Hacking Word Hunt

7 minute read

Update: The code was modified with further optimizations. In particular, instead of checking the trie per every DFS call, we update the trie pointer along the DFS call so that the trie does not have to be queried repeatedly.

Recently, I started playing Game Pidgeon games with my girlfriend. We often play Word Hunt, where the objective is to find as many words as possible in a grid of English letters within 30 seconds.

img

Being a non-native English speaker, I seldom score a win against my girlfriend; she often claims victory with significant margins. In a desparate attempt to level the playing field, and also inspired by a YouTube video on Word Hunt, I decided to resort to computers and algorithms.

Brute Force DFS

The goal of this project is to come up with as many valid word combinations as possible given a grid of letters. Since the game ascribes higher scores to longer sequences, the longer the words, the better. Most importantly, we need to find these solutions within 30 seconds.

A naïve brute-force approach would be to traverse the grid to recover all possible sequences of letters, then check if these letters are in a source-of-truth list of vocabulary. Concretely, we can use any graph traversal algorithm like DFS to explore the grid and use a Python set for all English words to achieve amortized $O(1)$ lookup. Unfortunately, after a few iterations, I realized that this brute force approach is too inefficient given the 30 second time crunch.

DFS with Pruning via Trie Lookup

One glaring inefficiency with the above approach is that we end up wastefully exploring infelicitous paths, i.e., paths which we already know will provide no solution. For instance, if we know ahead of time that there exists no word that starts with the prefix “xyz”, then there is no point in exploring “xyza” or “xyzb.” Instead, we can terminate the search and move onto paths where there is hope.

Unfortunately, the built-in Python set does not provide prefix lookup. Instead, a more suitable data structure is a trie, also known as a prefix tree. A trie not only gives us speedy lookup, but also allows us to efficiently query words that start with a given prefix. If there is no word that starts with the prefix, we exit the search sequence, which effectively amounts to DFS backtracking with pruning.

Trie

Python does not provide a built-in trie implementation. Although third-party packages exist, I decided to implement my own.

class Trie:
    def __init__(self) -> None:
        self.root = {}
        self.delimiter = "*"

    def insert(self, word: str) -> None:
        if self.contains(word):
            return
        pointer = self.root
        word += self.delimiter
        for char in word:
            if char not in pointer:
                pointer[char] = {}
            pointer = pointer[letter]

Internally, this trie implementation uses a nested dictionary to store words as a sequence of letters. We use an asterisk to mark the end of a word. For instance, adding the word “cat” to an empty trie will yield the following result:

>>> from trie import Trie
>>> t = Trie()

-- EXERCISE DIRECTIONS --
Write out the Word Hunt article word for word, from "DFS with Pruning" down to "backtracking with pruning.".

-- EXCERPTED DATA --
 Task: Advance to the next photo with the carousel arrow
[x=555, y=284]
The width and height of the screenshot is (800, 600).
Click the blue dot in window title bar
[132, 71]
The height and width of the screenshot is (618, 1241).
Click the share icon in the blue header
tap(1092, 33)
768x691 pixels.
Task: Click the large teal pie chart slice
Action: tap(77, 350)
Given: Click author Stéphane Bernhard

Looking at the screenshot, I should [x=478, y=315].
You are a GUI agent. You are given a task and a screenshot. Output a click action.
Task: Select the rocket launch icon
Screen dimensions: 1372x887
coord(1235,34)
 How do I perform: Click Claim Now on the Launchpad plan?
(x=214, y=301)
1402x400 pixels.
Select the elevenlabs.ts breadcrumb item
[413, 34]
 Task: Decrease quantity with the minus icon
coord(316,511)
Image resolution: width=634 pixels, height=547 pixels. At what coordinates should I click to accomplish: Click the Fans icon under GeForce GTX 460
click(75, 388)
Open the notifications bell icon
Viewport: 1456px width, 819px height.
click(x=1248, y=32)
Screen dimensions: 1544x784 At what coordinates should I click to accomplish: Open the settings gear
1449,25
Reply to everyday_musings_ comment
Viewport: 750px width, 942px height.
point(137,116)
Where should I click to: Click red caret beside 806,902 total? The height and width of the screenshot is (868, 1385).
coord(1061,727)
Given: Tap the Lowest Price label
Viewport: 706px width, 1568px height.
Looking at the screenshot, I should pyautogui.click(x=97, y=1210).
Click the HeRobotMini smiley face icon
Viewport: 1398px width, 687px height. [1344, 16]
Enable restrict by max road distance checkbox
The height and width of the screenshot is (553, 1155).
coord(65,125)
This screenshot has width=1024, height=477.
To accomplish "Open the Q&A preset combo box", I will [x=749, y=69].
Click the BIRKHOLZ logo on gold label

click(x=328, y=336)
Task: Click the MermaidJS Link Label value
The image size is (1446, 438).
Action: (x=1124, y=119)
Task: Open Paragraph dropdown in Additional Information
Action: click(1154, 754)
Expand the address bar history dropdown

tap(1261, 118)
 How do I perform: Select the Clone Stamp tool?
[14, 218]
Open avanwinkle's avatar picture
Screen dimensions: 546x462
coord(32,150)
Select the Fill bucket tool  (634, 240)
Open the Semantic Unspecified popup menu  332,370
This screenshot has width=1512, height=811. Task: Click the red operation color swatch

-- SOLUTION --
DFS with Pruning via Trie Lookup

One glaring inefficiency with the above approach is that we end up wastefully exploring infelicitous paths, i.e., paths which we already know will provide no solution. For instance, if we know ahead of time that there exists no word that starts with the prefix “xyz”, then there is no point in exploring “xyza” or “xyzb.” Instead, we can terminate the search and move onto paths where there is hope.

Unfortunately, the built-in Python set does not provide prefix lookup. Instead, a more suitable data structure is a trie, also known as a prefix tree. A trie not only gives us speedy lookup, but also allows us to efficiently query words that start with a given prefix. If there is no word that starts with the prefix, we exit the search sequence, which effectively amounts to DFS backtracking with pruning.